• SET TASK: Please find each line in the data below that contains the word "panel" and copy those lines.

### DATA EXCERPTS ###

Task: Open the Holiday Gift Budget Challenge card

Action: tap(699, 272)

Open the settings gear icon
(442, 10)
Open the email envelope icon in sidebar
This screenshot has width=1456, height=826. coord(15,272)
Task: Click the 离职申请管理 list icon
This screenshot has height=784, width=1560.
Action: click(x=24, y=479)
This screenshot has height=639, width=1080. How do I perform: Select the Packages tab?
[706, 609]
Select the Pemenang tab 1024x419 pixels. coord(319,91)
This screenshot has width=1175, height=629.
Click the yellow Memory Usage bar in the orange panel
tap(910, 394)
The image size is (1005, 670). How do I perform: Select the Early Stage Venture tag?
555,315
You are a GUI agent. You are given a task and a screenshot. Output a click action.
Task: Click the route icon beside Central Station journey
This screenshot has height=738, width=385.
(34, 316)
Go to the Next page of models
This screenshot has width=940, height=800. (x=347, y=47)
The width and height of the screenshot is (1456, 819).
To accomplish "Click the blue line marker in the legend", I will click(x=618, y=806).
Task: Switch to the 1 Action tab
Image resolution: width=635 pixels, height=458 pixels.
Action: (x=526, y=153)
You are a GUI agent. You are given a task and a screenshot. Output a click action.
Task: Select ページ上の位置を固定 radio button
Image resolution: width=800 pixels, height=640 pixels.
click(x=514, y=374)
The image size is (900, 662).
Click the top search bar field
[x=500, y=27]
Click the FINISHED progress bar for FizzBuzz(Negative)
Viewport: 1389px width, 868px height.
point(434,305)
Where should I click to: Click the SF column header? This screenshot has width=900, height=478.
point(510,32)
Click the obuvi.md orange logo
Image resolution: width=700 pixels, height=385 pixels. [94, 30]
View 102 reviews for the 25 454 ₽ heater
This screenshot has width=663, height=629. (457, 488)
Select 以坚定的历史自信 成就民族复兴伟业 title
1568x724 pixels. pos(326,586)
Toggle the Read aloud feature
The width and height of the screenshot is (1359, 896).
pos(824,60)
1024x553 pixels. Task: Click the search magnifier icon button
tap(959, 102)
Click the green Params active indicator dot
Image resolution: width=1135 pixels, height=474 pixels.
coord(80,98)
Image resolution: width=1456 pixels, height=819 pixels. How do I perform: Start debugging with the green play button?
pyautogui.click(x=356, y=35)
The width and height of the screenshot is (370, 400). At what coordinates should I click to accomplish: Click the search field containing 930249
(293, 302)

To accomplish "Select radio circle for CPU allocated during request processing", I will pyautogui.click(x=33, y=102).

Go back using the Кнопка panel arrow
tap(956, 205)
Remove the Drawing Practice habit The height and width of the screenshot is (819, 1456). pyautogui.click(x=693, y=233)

###

• RESULT FOR THIS EXERCISE:
Click the yellow Memory Usage bar in the orange panel
Go back using the Кнопка panel arrow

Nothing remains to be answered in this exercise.